[START PAGE]

# Auto Drain Valve Problems



## rothierovers

Hello all,
We're practising with our new second hand Arto 69GL (2004) before we take it off on a trip. Having problems with filling the water tank as the auto-drain valve won't stay in the up position. We've filled the tank with water, turned on the pump and opened up the taps but then find the water draining out from underneath. Any advice please. We should add that we live in Scotland and it's very cold here today - below 5C!
Thanks for any responses,


----------



## raynipper

I think you have answered your own query Roth.
When the temps gets down to 4 or 5c the auto drain valve is designed to open. Apart from heating the inside of the van to at least 8c. you won't get it to stay closed other than physically holding it.

Ray.


----------



## sqeek

No giggling please - this really did work for us.

we put a hot water bottle over the dump valve - worked after about 10 mins

Honest

Paul


----------



## rothierovers

*Thanks For Advice*

Hello all,
Thanks for your responses. We've turned the heating on to increase the temperature inside the Arto and the valve is working fine now. The joys of finding out the various quirks of a new purchase - it's all part of the excitement / challenge!

Regards,
Christine


----------



## Kev1

If you are just filling and then running the heating
Hold the dump valve up with a large bull dog clip.
Then once its all warmed up REMEMBER TO REMOVE IT"

I like the hot water bottle idea.
But Sue would never give hers up


----------



## WildThingsKev

sqeek said:


> No giggling please - this really did work for us.
> 
> we put a hot water bottle over the dump valve - worked after about 10 mins
> 
> Honest
> 
> Paul


Good one - just worked for me!


----------

[END PAGE]
[START DATA SHOWN]

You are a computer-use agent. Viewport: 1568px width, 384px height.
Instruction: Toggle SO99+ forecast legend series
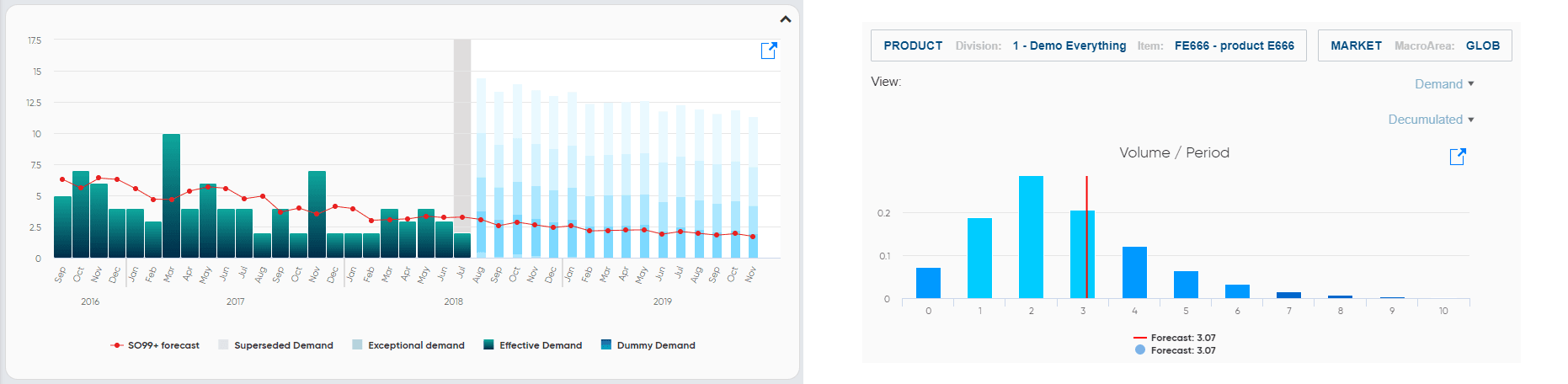tap(155, 345)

[END DATA SHOWN]

GOAL
Reproduce the full forum thread about the auto drain valve above, word for word, with nothing left out or changed.

WRITTEN ANSWER
# Auto Drain Valve Problems



## rothierovers

Hello all,
We're practising with our new second hand Arto 69GL (2004) before we take it off on a trip. Having problems with filling the water tank as the auto-drain valve won't stay in the up position. We've filled the tank with water, turned on the pump and opened up the taps but then find the water draining out from underneath. Any advice please. We should add that we live in Scotland and it's very cold here today - below 5C!
Thanks for any responses,


----------



## raynipper

I think you have answered your own query Roth.
When the temps gets down to 4 or 5c the auto drain valve is designed to open. Apart from heating the inside of the van to at least 8c. you won't get it to stay closed other than physically holding it.

Ray.


----------



## sqeek

No giggling please - this really did work for us.

we put a hot water bottle over the dump valve - worked after about 10 mins

Honest

Paul


----------



## rothierovers

*Thanks For Advice*

Hello all,
Thanks for your responses. We've turned the heating on to increase the temperature inside the Arto and the valve is working fine now. The joys of finding out the various quirks of a new purchase - it's all part of the excitement / challenge!

Regards,
Christine


----------



## Kev1

If you are just filling and then running the heating
Hold the dump valve up with a large bull dog clip.
Then once its all warmed up REMEMBER TO REMOVE IT"

I like the hot water bottle idea.
But Sue would never give hers up


----------



## WildThingsKev

sqeek said:


> No giggling please - this really did work for us.
> 
> we put a hot water bottle over the dump valve - worked after about 10 mins
> 
> Honest
> 
> Paul


Good one - just worked for me!


----------